The Dividend Sustainability Question
Woolworths cut the FY25 dividend 17% to $0.93 per share, down from $1.12 in FY24. This reduction reflected management's assessment that earnings didn't support the previous payout level while maintaining balance sheet strength. The dividend cut was appropriate but shattered the perception of Woolworths as a reliable income stock.
At current share prices near $31-32, the $0.93 annual dividend provides a yield of 3.23% fully franked—grossed up to approximately 4.6% for investors who can utilize full franking credit value. This yield is uncompetitive compared to alternatives: major banks offer 5-6% fully franked yields, miners like BHP and Rio Tinto provide 6-7%+.
The dividend coverage ratio sits around 1.4-1.5x, theoretically adequate. However, this coverage includes Big W's minimal earnings and doesn't adjust for the capital intensity required to maintain competitiveness in supermarkets. If Woolworths' earnings decline another 5-10% through FY26, dividend coverage would compress to potentially unsustainable levels, forcing another cut.
Valuation: Cheap or Fairly Priced?
The 33x P/E multiple appears absurdly expensive for a business with declining earnings and compressed margins. Yet understanding why Woolworths trades at such multiples despite poor recent performance is essential.
Grocery retailing is inherently non-cyclical with predictable cash flows, making supermarket stocks natural defensive holdings. Investors typically accept premium valuations for businesses that provide earnings stability through recessions. Woolworths has historically traded at P/E multiples of 20-25x during normal market conditions.

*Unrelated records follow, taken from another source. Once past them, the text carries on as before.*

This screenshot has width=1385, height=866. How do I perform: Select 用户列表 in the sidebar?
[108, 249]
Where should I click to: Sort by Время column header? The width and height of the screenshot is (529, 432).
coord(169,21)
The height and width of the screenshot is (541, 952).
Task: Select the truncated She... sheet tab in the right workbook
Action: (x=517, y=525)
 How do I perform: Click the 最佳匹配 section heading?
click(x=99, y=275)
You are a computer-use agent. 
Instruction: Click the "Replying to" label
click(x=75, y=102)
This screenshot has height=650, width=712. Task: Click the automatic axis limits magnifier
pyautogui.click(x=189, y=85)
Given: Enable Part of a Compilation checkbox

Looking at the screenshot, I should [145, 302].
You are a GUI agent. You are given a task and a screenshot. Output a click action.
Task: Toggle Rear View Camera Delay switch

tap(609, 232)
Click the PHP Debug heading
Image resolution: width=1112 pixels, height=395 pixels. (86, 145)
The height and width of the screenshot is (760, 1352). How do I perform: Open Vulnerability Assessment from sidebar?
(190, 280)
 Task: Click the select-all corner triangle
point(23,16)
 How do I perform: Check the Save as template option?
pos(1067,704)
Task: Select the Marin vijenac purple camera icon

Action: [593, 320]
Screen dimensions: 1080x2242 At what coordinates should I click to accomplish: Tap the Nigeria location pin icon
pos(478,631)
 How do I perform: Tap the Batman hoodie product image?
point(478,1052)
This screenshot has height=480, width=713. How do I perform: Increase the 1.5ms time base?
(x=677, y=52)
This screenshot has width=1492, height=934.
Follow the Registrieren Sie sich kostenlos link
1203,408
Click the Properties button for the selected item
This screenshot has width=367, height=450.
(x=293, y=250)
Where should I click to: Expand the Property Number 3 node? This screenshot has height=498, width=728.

Breaking Woolworths into components provides perspective: Australian Food supermarkets worth $22-25 billion, PFD Foodservice worth $2.5-3.0 billion, Big W worth $0.3-0.5 billion, and NZ operations worth $1.5-2.0 billion. Summing components suggests enterprise value of $26.5-30.5 billion. Current market capitalization around $33 billion sits above this sum-of-the-parts analysis, suggesting 15-25% overvaluation.
The Bull and Bear Cases
The bull case: Woolworths maintains approximately 37% share of Australian grocery sales—the largest in the market. This scale provides purchasing power advantages and logistics efficiency that smaller competitors cannot match. A single year of relative underperformance doesn't eliminate decades of accumulated advantages. Management change, operational refocus, and capital reallocation could restore performance parity with Coles within 12-24 months.
The bear case: Woolworths' market share has declined gradually for several years. If this erosion accelerates, the company's scale advantages erode and margins face permanent compression. Coles' supply chain investments have created cost advantages that won't evaporate, meaning Woolworths faces years of catch-up investment just to reach parity.
What Investors Should Know
Valuation multiples mislead—the 33x P/E results from depressed earnings potentially 10-15% below normalized levels. If earnings recover to $1.80-2.00 per share over 2-3 years, the forward multiple compresses to more reasonable 15-18x.
The Coles performance gap is fixable but requires execution. Woolworths' challenges stem from operational issues rather than insurmountable structural headwinds. Supply chain investments, market share defense, and Big W resolution could close the performance gap within 18-24 months.
Dividend sustainability is the critical factor for traditional holders. Further dividend cuts would eliminate Woolworths' appeal to income investors. Risk-reward appears balanced but requires patience—at current prices, Woolworths offers reasonable potential for investors with 2-3 year horizons willing to endure volatility.